Le Maroc franchit un nouveau cap dans la gestion des déchets municipaux avec un programme de 250 millions de dollars soutenu par la Banque mondiale, visant à renforcer la gouvernance, l’efficacité opérationnelle et à encourager des modèles commerciaux durables dans le secteur des déchets. Ce programme ambitieux fait partie des efforts continus du pays pour améliorer la durabilité environnementale, en particulier face à une urbanisation croissante et des défis écologiques pressants.
En 2022, les taux de collecte des déchets urbains ont atteint 96 %, un bond spectaculaire par rapport aux 40 % observés en 2008. Cela témoigne de l’engagement du Maroc à travers le Programme national de gestion des déchets ménagers (PNDM). Cependant, malgré ces progrès, le pays continue de faire face à des défis majeurs, notamment la dégradation de l’environnement et le financement insuffisant pour atteindre les objectifs à long terme. Pour y répondre, le gouvernement a lancé en 2023 le Programme national de valorisation des déchets (PNVDM), qui vise à renforcer l’économie circulaire, réduire le recours aux décharges et améliorer les pratiques de recyclage.
Le programme soutenu par la Banque mondiale apportera une impulsion décisive à ces initiatives en modernisant les infrastructures existantes et en réhabilitant les décharges non contrôlées. Il se concentrera également sur l’expansion du recyclage, en améliorant l’efficacité des opérations tout en soutenant des modèles commerciaux plus durables dans la gestion des déchets. En outre, il bénéficie de l’accompagnement technique et financier de partenaires comme le Dispositif mondial pour la réduction des catastrophes et le relèvement (GFDRR) et le Conseil en infrastructures publiques-privées (PPIAF).

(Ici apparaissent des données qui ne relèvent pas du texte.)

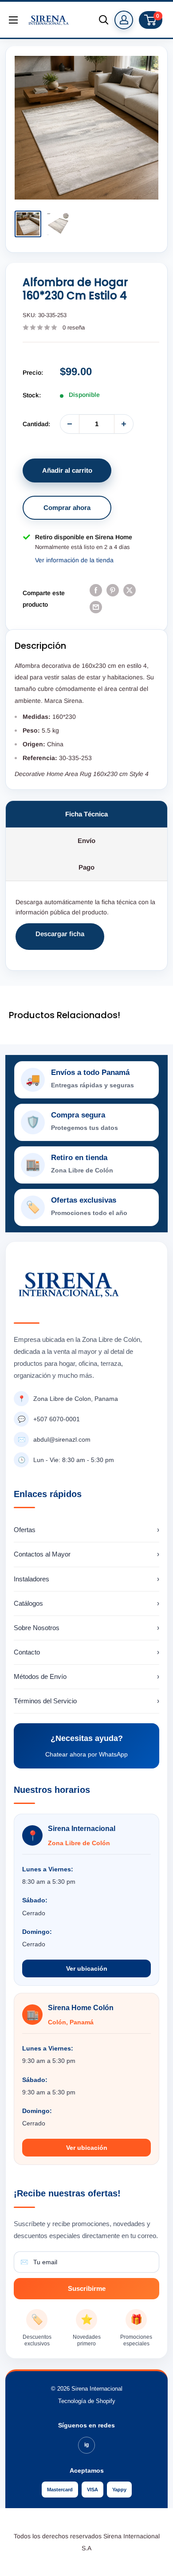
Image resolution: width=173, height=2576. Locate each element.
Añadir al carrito (67, 470)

À l’échelle mondiale, la gestion des déchets est un enjeu crucial. D’ici 2050, la production mondiale de déchets pourrait atteindre 3,4 milliards de tonnes par an, exacerbée par la croissance urbaine et les modes de consommation. Bien que les pays développés ne représentent que 16 % de la population mondiale, ils génèrent 34 % des déchets mondiaux, soulignant des inégalités alarmantes dans la gestion de cette problématique. Les déchets plastiques ajoutent à cette crise, avec des taux de recyclage stagnants autour de 9 %, malgré une production doublée au cours des deux dernières décennies.

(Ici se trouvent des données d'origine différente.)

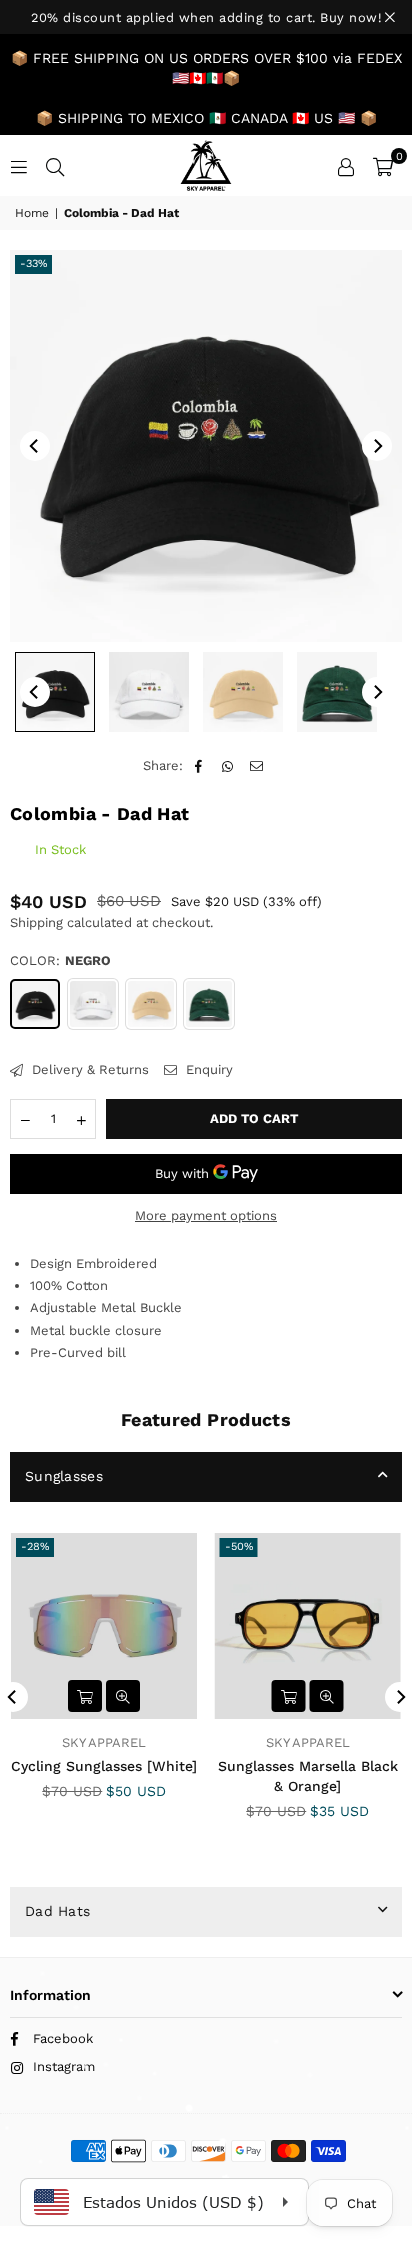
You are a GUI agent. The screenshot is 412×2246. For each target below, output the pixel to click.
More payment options (206, 1215)
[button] (383, 166)
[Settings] (346, 166)
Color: (60, 960)
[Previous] (35, 446)
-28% (35, 1546)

Face à ces défis, le Maroc a pris des mesures concrètes pour réduire l’impact environnemental de ses déchets. Le pays a réussi à augmenter le taux de traitement des déchets de 10 % en 2008 à 63 % aujourd’hui. Parallèlement, 44 décharges sauvages ont été fermées et 67 ont été réhabilitées. Cependant, la gestion des déchets médicaux, qui s’élèvent à plus de 22 000 tonnes par an, demeure une préoccupation majeure. La ministre de la Transition énergétique et du Développement durable, Leila Benali, souligne la nécessité d’une gestion régionalisée, avec des politiques adaptées à chaque territoire, un renforcement de la responsabilité des producteurs et des infrastructures dédiées aux déchets dangereux.
Ce programme de la Banque mondiale représente un pas décisif vers une gestion plus responsable et durable des déchets, permettant au Maroc de répondre aux défis actuels tout en s’engageant dans une trajectoire verte et circulaire.